Inside World Football, Medien weltweit


FIFA on alert as Swiss tighten laws to keep a closer eye on sports bodies

By Andrew Warshaw

December 15 - Strict new legislation has been passed in Switzerland aimed at fighting money laundering among sports officials by tightening up the scrutiny of bank accounts held by governing bodies such as Fifa and the International Olympic Committee.

In a vote viewed as a clear sign of Switzerland getting tired of its reputation for being used as a tax haven and going easy on international sports organisations, the country has responded to years of corruption allegations with a set of laws which stop sports federations from being exempt and which overnight could affect up to 60 sporting bodies .

During FIFA's recent attempts at reform, its anti-corruption adviser Mark Pieth challenged his homeland to stop being a "pirate's harbour."

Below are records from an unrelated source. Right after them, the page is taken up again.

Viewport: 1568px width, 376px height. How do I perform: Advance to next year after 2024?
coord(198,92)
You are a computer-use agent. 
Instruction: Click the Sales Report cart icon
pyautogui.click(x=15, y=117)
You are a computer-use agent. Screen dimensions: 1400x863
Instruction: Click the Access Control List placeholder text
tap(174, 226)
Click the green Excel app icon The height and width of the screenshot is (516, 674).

The International Olympic Committee, based in Lausanne, has already approved the new law which allows greater scrutiny of "any strange movement" in bank accounts and financial assets held in Switzerland. Zurich-based Fifa has yet to respond.

Further legislation is in the pipeline to make corrupt acts in sports a criminal offense, even affecting overseas practices if linked to a sports organization based in Switzerland.

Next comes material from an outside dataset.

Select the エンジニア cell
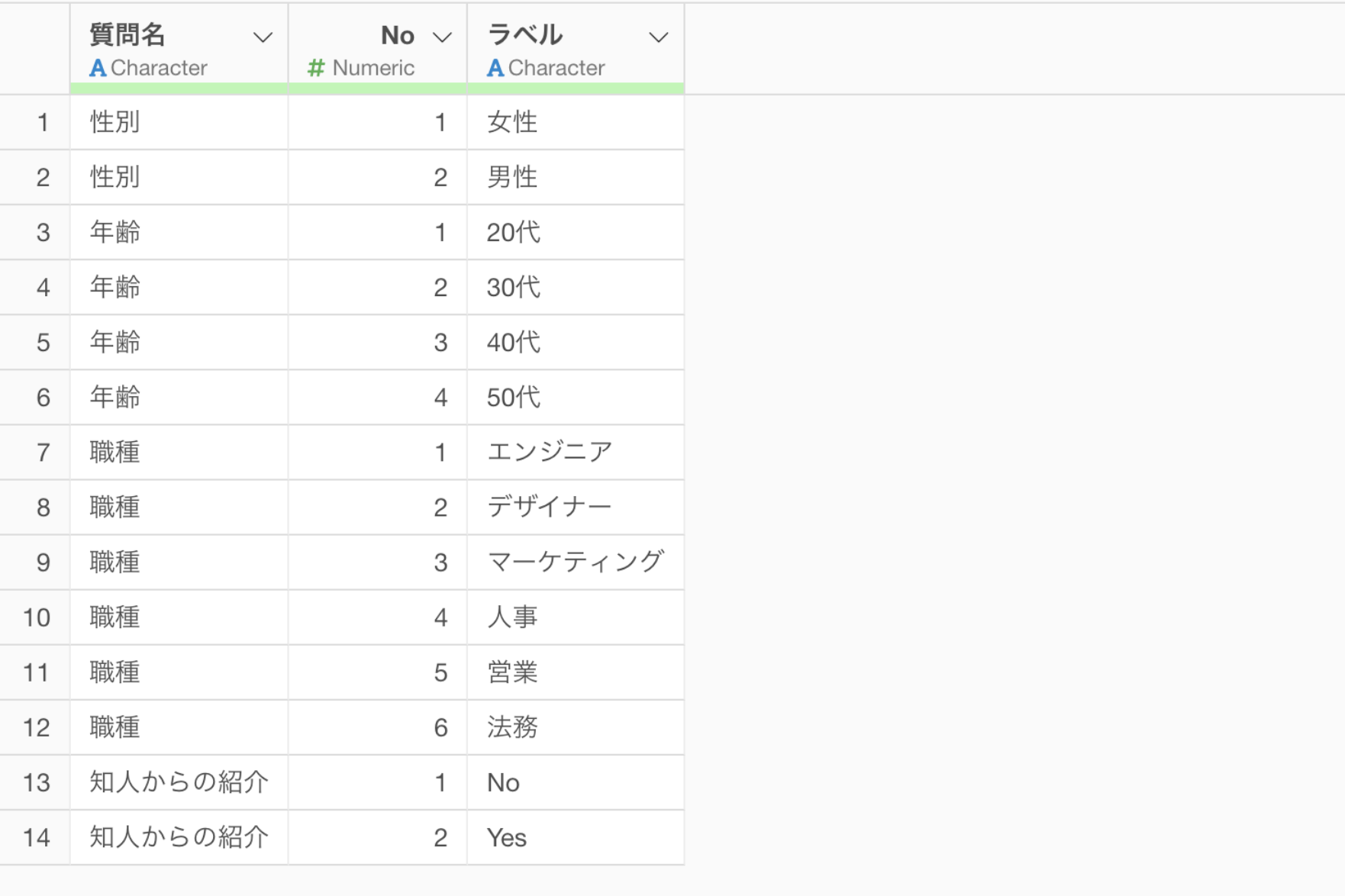Image resolution: width=1345 pixels, height=896 pixels. 550,453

The bill now includes wording saying Fifa president Sepp Blatter and other sports executives should be treated as "politically exposed persons" – a term justice officials use to define those in positions that could be targeted to launder money.

The legislation is particularly timely given that Fifa recently lodged a criminal complaint with the Swiss attorney general regarding individuals named in Michael Garcia's hotly debated 2018 and 2022 World Cup bid process report, the inference being that some of them were involved in money laundering connected with the ballot four years ago.

The drive to step up the scrutiny of sporting bodies has been led over the past four years by Swiss politician Roland Buechel. "It is up to Fifa and the IOC to really do their reforms and kick their corrupt people out," he was quoted as saying. "If not, the law will come out much tougher."